Hundreds gathered in Sacramento on the steps of the California state capitol for a rally against anti-Semitism, March 9, 2015.(Michael Alcalay) Credit: JTA, Michael Alcalay
The Importance of Swift Responses to Anti-Semitism
By Becki Cohn-Vargas
Not In Our School Director
As a child of Holocaust survivors, I grew up hearing about my parents’ struggle to stay alive. Both my parents were born in Germany. Separately, as teens they each barely escaped with their families after Kristallnacht, my father as a refugee to Shanghai and my mother to England.
Even as I go to Temple on the Jewish High Holidays each year, with a police officer or security guard outside protecting us while we pray, I had not been frightened that anti-Semitism would rise to those horrific proportions again. Only once in my life was I called a “dirty Jew.” Yet, recently, as we heard about Jews being targeted and murdered in both France and Denmark, a fear rose inside me. After all, it is only 70 years after Auschwitz, and I still have living relatives who have been in concentration camps.

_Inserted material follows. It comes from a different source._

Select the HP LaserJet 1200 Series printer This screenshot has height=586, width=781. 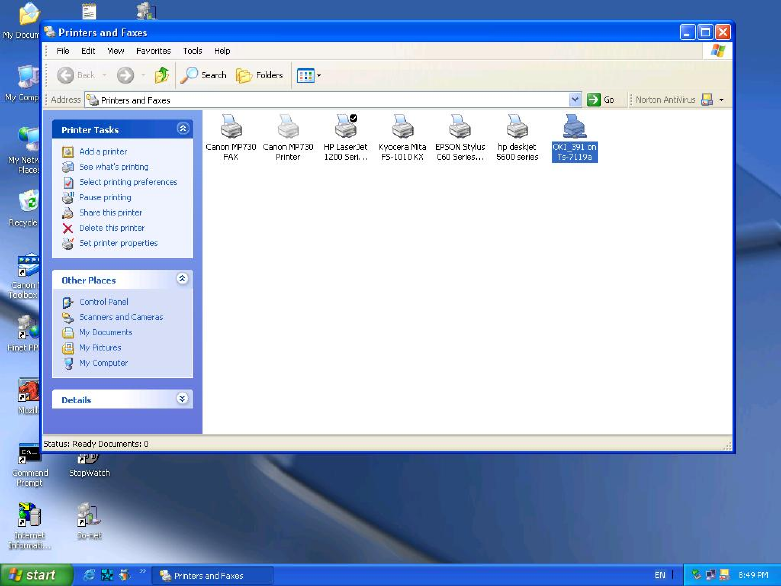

And then, less than 100 miles from my home, a Swastika was spray-painted in red on a Jewish fraternity at the University of California at Davis. Nathaniel Bernhard, vice president of Alpha Epsilon Pi fraternity, told the Sacramento Bee, “Jewish people still can’t feel safe on their own campuses and in their own houses...Anti-Semitism still exists today. It’s not a fairy tale.” Recently, the National Demographic Survey of American Jewish College Students, produced by Trinity College and the Louis D. Brandeis Center for Human Rights Under Law, found that more than half of Jewish students at American colleges had witnessed or experienced anti-Semitism within the previous academic year.
Although I cannot help but feel that visceral fear, I believe in my heart that most people do want to get along. A Quaker family in England took my mother's family in when they managed to escape from from Germany.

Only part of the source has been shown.